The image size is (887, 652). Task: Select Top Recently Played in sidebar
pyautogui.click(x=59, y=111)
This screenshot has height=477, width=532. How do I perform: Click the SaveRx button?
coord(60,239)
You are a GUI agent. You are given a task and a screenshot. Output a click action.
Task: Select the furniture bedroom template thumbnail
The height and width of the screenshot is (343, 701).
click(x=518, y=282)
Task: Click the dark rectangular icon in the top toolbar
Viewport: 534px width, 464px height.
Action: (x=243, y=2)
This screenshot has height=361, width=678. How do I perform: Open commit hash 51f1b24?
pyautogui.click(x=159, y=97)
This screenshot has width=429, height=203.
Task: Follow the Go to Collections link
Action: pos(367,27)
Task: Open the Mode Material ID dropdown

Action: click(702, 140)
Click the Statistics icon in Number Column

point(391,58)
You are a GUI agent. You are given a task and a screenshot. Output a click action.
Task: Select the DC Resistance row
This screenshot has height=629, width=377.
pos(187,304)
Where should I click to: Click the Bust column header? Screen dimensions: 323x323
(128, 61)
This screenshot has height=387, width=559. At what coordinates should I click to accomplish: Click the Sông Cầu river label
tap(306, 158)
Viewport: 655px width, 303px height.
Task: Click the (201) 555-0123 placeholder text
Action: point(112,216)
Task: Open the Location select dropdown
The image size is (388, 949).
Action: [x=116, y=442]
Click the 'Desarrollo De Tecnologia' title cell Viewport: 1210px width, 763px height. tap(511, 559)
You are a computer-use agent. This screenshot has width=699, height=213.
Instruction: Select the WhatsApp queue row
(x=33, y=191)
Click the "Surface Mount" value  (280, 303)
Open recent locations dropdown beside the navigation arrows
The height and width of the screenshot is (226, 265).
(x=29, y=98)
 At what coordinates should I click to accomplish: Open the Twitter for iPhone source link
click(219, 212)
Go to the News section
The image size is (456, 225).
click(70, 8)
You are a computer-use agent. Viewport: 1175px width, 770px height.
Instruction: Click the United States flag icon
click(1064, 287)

> [Requirement]
Where does "computer" occur in the data? Copy each line that has it.

> [The answer]
You are a computer-use agent. This screenshot has width=699, height=213.
You are a computer-use agent. Viewport: 1175px width, 770px height.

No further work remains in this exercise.